# Document passage
%%
Soul Killing and Redemption


Soul Killing and Redemption

When you see your mom yelled at and beaten up by the man she loves, when you’re four years old, what do you do?

When you realize that your dad was never, ever around for you, and isn’t in your life, what do you do? Now, at 22, you hear he wants to see you, but in your heart, you figure he hasn’t been around for your whole life, so why start now? The care and the love just hasn’t been there, not when you’ve needed it. Why make the effort?

When you are standing in the yard when you’re five, and you see a guy with a knife, chased by a cop, and you watch them fight, and you see the knife, and then the gun, and then the blood, what do you do?

When your sister dies when you are four, and no one can tell you why, what do you do?

When your mom’s boyfriend yells at you and beats you up, and throws you out of the house when you’re’ seven, and then you start setting fires around town, what do you do?

When the people at school think you are a bad boy and don’t fit in and therefore stupid, you must need to be in a special needs program. Just because you already know all the answers in class and are bored to death, and you don’t like to sit still and you yell when you get angry, because that is how your family does it, and you don’t think anyone cares about you, because of everything you are inside, what do you do?

When you are fourteen, and the best thing to do is to hitchhike a thousand miles and come back in a few weeks, and people decide you need to go to detention and sit in a cell for a month, what do you do? Is “runaway” such a bad thing to be, after all that?

When the only man in the family is a drunk and has been in prison, and there’s no other guy around who even talks to you, what do you do?

When childhood and adolescence is a long list of institutions and court appearances and a long road of counselors and programs and treatments, and that is just what life is, now, what do you do?

When you’re nineteen, and you beat up a prison guard, and you find yourself in a ten foot cell in the penitentiary for six months, what do you do?
%%
# Dataset extract
%%
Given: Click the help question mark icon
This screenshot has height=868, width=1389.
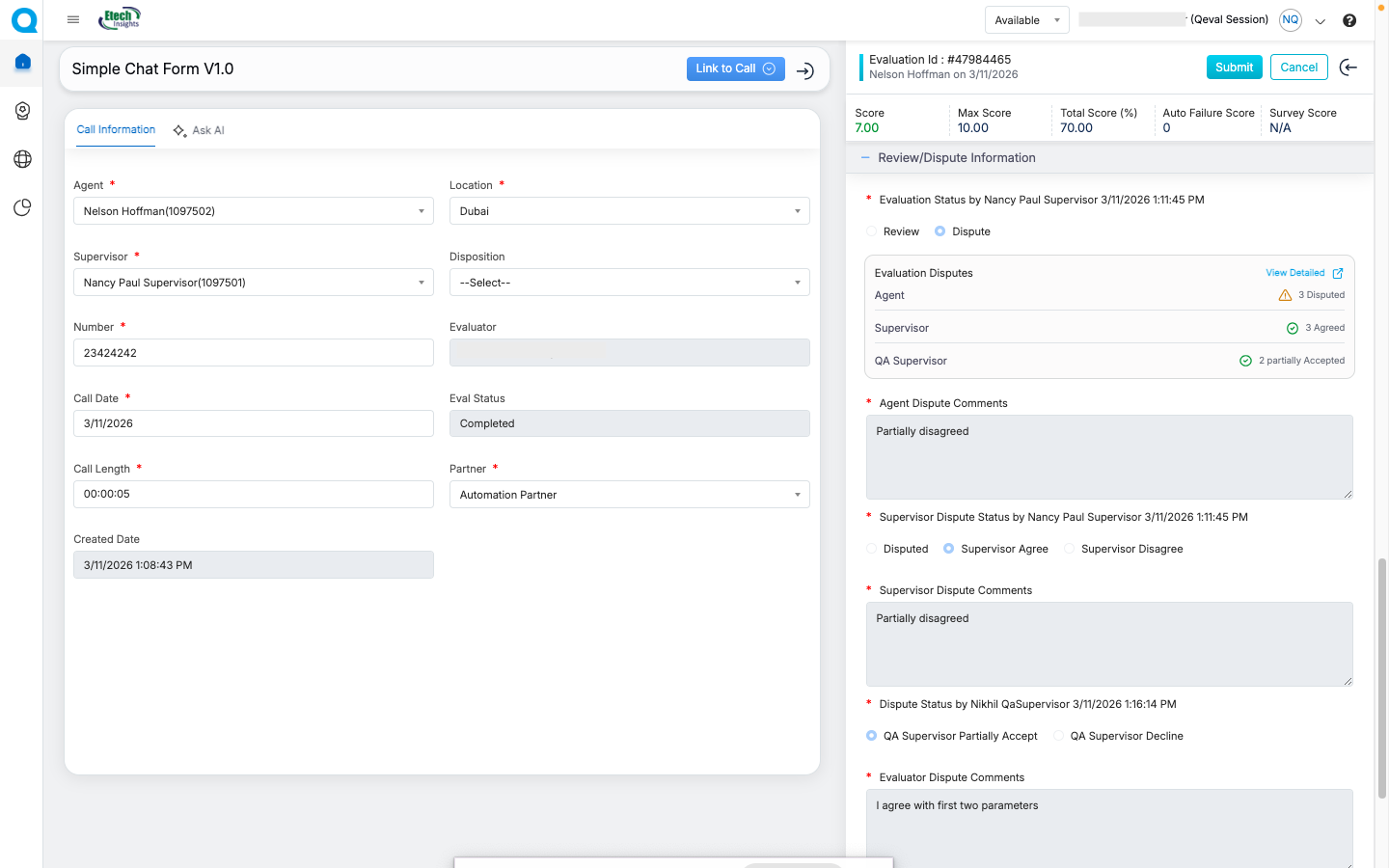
%%
# Study questions
1 > Condense the paragraph beginning "When the people at school think you are a bad boy" from the Soul Killing and Redemption essay into a short bulleted list that keeps its main points.
2 > In the Soul Killing and Redemption essay, what happens after the beating by the mother's boyfriend and being thrown out of the house at seven?
3 > Resume the Soul Killing and Redemption essay after its last sentence.

# Expected responses
1 >
- People at school see you as a bad boy who doesn't fit in, so they decide you're stupid and belong in a special needs program.
- In fact, you already know the answers in class and are bored to death.
- You don't like to sit still, and you yell when you're angry because that's how your family does it.
- You don't think anyone cares about you.
- The paragraph ends by asking: what do you do?

2 > You start setting fires around town.

3 >
When the rage and the anger burn deep inside of you, and then someone calls you a dumb Indian, AGAIN, what do you do?

When all the “bad” labels someone can try to pin on you have all been slapped on you, your whole life, and you’ve had about all you can take, what do you do? And, then, you also know that you’ve been treated like all your family and your people have been treated for the last two hundred and fifty years, and not much has gotten any better, what do you do?

And, when you read a book by Sherman Alexie and the story of the boy on the Rez is also your story, and the rage and anger and love and beauty of that boy is also your story and your life, and that you are not alone in all of this, what do you do?

When you can take a few scraps of leather, and make it into a beautiful work of art, or when you write and then sing a beautiful song, deep from within your own precious, sweet soul, and you know you really are a wondrous child of God, what do you do, inside these walls?

When all this churns and simmers inside of you, and so many voices keep telling you that you’re stupid, and poor, and a criminal and won’t ever amount to anything, that no one comes right out and says that they love you, and the world keeps locking you up, in so many ways, and all you want to do is run through the woods, and feel the sun on your face, and be one with God, what do you do?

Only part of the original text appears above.